WORKING DATA section start

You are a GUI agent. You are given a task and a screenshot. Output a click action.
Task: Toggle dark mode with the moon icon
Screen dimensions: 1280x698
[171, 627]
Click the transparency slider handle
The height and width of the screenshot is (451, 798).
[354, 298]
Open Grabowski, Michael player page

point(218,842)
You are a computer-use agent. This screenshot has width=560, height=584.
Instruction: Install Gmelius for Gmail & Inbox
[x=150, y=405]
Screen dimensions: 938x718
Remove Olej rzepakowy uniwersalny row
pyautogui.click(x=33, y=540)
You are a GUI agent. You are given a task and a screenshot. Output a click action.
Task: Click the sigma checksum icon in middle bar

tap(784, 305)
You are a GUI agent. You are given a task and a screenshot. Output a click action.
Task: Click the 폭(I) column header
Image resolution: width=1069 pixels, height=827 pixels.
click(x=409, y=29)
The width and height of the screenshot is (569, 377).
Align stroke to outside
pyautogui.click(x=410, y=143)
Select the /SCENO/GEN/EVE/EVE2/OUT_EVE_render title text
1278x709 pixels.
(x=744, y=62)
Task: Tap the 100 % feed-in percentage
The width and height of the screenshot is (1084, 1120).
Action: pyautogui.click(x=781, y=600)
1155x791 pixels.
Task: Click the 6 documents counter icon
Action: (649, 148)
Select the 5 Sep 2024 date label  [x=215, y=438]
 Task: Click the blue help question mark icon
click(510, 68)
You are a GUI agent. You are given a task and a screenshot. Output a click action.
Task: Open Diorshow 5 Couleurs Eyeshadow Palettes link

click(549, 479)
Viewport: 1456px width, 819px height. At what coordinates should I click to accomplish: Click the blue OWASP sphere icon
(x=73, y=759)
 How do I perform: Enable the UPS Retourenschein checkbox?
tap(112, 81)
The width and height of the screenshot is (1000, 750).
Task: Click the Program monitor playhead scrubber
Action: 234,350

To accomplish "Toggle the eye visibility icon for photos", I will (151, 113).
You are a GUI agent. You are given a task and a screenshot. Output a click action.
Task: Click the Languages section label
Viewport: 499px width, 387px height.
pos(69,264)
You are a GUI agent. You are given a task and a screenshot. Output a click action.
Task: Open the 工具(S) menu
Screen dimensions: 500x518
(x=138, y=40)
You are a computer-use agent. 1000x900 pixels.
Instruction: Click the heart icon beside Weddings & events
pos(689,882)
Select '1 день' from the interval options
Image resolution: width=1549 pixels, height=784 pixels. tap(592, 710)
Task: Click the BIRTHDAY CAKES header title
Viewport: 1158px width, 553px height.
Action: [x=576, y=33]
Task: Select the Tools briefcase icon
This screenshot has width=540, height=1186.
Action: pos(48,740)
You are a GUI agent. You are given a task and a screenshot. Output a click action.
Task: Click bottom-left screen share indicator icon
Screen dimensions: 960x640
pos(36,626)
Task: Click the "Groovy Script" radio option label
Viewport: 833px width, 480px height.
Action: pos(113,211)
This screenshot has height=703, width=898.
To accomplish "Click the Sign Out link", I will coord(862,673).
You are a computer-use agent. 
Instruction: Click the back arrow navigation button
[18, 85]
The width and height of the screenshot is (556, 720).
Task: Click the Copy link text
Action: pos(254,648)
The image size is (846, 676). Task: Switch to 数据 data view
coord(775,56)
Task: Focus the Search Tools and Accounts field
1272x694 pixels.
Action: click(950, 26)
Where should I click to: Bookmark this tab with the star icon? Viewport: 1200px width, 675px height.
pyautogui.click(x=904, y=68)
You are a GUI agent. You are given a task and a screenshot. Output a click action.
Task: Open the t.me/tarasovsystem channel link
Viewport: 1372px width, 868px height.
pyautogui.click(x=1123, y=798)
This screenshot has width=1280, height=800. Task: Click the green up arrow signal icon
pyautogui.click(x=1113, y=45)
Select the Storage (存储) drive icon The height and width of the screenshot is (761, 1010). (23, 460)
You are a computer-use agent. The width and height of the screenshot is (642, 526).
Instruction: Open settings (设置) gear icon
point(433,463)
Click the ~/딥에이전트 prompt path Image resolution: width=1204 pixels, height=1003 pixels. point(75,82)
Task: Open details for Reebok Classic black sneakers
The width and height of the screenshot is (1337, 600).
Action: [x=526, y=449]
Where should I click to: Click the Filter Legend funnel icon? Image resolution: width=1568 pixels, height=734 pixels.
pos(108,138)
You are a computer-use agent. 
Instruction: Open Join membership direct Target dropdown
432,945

WORKING DATA section end

[ABOUT THIS EXERCISE]: Reproduce every line from the listing above that holds the word "computer".

[SOLUTION TO THIS TASK]:
You are a computer-use agent. This screenshot has width=560, height=584.
You are a computer-use agent. 1000x900 pixels.
You are a computer-use agent. 
You are a computer-use agent. The width and height of the screenshot is (642, 526).
You are a computer-use agent. 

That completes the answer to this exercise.